My second project is a little Arduino LED side quest. My partner has an art expo soon, and they need an LED setup in a box that drives a physical game. Basically, different parts of the led string need to light up in different colours, on different timers. The last 1/3th of the strip I'm repurposing as a sort of timer/progress bar. Even with my very basic knowledge of electronics, it's surprising how quickly I could get started on this. I did fry the first two LEDs on my strip before discovering it does actually matter which side of the capacitor you connect to what in the circuit, but oh well. LED seems very forgiving of beginner mistakes.
this barely counts. Anyway, boringavatars.com decided to monetize and the rates are insane for something I use a few times a year. Long story short, I asked chatGPT to make something similar and also another pattern. this is the output --- and I am over the moon with the results.
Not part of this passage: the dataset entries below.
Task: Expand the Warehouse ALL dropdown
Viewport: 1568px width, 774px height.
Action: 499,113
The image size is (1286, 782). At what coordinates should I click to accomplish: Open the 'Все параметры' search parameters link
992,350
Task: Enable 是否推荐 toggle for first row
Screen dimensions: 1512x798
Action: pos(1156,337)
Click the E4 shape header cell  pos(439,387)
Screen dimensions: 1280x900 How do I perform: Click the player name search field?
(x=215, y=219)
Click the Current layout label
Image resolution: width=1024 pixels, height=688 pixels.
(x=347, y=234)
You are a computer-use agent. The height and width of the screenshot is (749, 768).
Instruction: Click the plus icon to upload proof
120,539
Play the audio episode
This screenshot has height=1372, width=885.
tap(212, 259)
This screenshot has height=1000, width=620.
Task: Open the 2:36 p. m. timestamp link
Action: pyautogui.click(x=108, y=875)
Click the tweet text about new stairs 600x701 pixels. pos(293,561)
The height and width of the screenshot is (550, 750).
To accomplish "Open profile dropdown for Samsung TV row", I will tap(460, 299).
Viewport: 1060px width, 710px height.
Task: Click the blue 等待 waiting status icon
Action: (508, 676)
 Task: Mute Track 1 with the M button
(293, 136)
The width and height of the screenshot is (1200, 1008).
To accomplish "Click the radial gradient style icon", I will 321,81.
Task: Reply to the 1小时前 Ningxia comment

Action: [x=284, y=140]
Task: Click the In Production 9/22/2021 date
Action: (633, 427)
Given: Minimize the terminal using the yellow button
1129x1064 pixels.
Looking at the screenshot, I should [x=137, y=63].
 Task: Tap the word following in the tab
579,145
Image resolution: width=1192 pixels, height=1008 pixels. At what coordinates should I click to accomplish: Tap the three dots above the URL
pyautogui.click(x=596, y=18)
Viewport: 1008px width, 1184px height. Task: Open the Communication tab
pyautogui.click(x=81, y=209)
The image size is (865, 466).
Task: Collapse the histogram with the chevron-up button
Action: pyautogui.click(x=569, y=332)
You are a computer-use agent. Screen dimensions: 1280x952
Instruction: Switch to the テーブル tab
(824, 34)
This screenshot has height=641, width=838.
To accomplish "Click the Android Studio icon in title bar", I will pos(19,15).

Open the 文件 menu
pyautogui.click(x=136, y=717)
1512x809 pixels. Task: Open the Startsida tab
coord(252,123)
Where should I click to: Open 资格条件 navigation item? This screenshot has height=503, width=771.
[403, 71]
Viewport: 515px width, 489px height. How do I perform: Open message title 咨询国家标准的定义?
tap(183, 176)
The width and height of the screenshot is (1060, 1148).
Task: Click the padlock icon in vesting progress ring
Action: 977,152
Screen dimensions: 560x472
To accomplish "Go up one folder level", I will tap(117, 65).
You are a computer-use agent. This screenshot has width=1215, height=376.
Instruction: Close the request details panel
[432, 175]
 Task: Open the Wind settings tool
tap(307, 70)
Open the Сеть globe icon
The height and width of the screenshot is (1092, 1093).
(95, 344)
Instead of having to capture svg etc, I can just right click and download. ezpz
The colors default to Dracula, but I can also use
?colors=ff5555,a2a4455...
in the URL to set the scheme. The images are all 1024x1024 right now.edit: added some more patterns -- https://i.imgur.com/7t7m3V0.png
Those are really cool. Do you get many duds and need to reroll?
I say you slap a subscription charge on there and retire! /s
honestly, it’s pretty great. out of fifteen for each design, there are at least half that i’d use.
I am doing a talk at a local meetup at the end of the month about Deployments and how I have used Dokku to deploy simple applications on my own VPS. The idea sprung from the fact that I work with a lot of developers who don't understand what it means to actually deploy a web application and how my own history of web development has positioned me right in the middle of Dev and Ops (DevOps!).
So the simple web app I have created is a Chat application using Bun, Hono, and Mithril.js.
I hadn’t heard of Dokku before, thanks for sharing. Have you tried many self-hosted heroku alternatives? There seems to be a few out there and I’m wondering what the experience is like.
Will your talk be recorded?
I honestly haven't even ever used Heroku. I saw Dokku mentioned on a thread on lobste.rs and decided to give it a whirl. It was pretty easy to get off the ground despite some issues I had with previous nginx/LE cert setups I had.
Unfortunately the talk will not be recorded but I will publish the slides afterwards (and the code for the Chat application). Maybe I'll turn it into a youtube video or something down the road.